Raytheon Leans on Red Hat to Advance DevSecOps

Raytheon Company is partnering with Red Hat to drive the adoption of DevSecOps workflows and processes it developed around the OpenShift application development and deployment platform.

Jon Check, senior director for cyber protection solutions for Raytheon Intelligence, Information and Services, said Raytheon has developed a set of DevSecOps practices for organizations building applications deployed in highly secure environments, involving government contracts.

Raytheon and these customers have been challenged by a chronic shortage of IT professionals with the appropriate level of clearance to work on these classified projects. To overcome that issue, Check said Raytheon developed what it describes as a “code low, deploy high” approach to DevSecOps.
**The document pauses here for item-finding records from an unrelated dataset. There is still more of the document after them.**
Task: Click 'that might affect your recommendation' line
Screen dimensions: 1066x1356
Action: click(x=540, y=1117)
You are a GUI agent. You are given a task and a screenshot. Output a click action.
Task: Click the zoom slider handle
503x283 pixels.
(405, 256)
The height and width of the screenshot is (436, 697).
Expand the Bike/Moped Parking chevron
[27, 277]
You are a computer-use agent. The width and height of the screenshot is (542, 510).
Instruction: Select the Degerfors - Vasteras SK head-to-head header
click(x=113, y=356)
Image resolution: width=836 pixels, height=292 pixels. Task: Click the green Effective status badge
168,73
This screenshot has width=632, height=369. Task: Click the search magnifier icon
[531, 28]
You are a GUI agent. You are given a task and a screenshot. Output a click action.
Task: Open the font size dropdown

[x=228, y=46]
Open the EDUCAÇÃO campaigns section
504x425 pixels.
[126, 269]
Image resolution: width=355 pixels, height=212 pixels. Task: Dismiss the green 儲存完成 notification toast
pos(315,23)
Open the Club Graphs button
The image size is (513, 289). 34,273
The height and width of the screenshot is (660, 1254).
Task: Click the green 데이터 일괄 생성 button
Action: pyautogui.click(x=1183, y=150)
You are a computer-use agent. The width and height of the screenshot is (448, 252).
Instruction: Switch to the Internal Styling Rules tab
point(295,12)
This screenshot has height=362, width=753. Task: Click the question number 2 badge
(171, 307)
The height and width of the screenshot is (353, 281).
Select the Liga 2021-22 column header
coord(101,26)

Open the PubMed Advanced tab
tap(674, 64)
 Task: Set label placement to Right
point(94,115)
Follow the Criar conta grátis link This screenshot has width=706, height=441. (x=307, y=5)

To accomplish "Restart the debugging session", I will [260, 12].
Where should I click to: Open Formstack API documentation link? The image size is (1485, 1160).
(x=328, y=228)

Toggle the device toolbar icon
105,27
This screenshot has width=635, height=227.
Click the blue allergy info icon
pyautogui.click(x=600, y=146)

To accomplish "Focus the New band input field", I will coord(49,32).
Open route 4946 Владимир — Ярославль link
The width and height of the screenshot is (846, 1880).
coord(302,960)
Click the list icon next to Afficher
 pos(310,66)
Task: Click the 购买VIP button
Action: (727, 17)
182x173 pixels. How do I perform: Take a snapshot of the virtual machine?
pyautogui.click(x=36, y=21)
Developers who lack security clearances can still build applications; however, those applications can only be deployed by IT professionals having the appropriate security clearance.

In addition, Check said Raytheon has developed integrations between its DevSecOps framework and various IT tools based on the ITIL framework, which so many IT operations teams depend on to foster collaboration across the application development and deployment process. For example, he said, whenever code gets checked into a repository, an alert can be sent to an IT service management application from ServiceNow.

That approach enables organizations to build applications quickly without compromising the integrity of the deployment platform, Check noted. Now Raytheon is working with Red Hat to drive adoption of its approach to DevOps to organizations beyond the core vertical industry and government sectors it serves.

Check said Raytheon chose to work with Red Hat because organizations are now building applications employing microservices based on containers that they want to be able to deploy on any cloud computing environment. Those environments include edge computing platforms to process data in near real-time closer to the point where data is collected.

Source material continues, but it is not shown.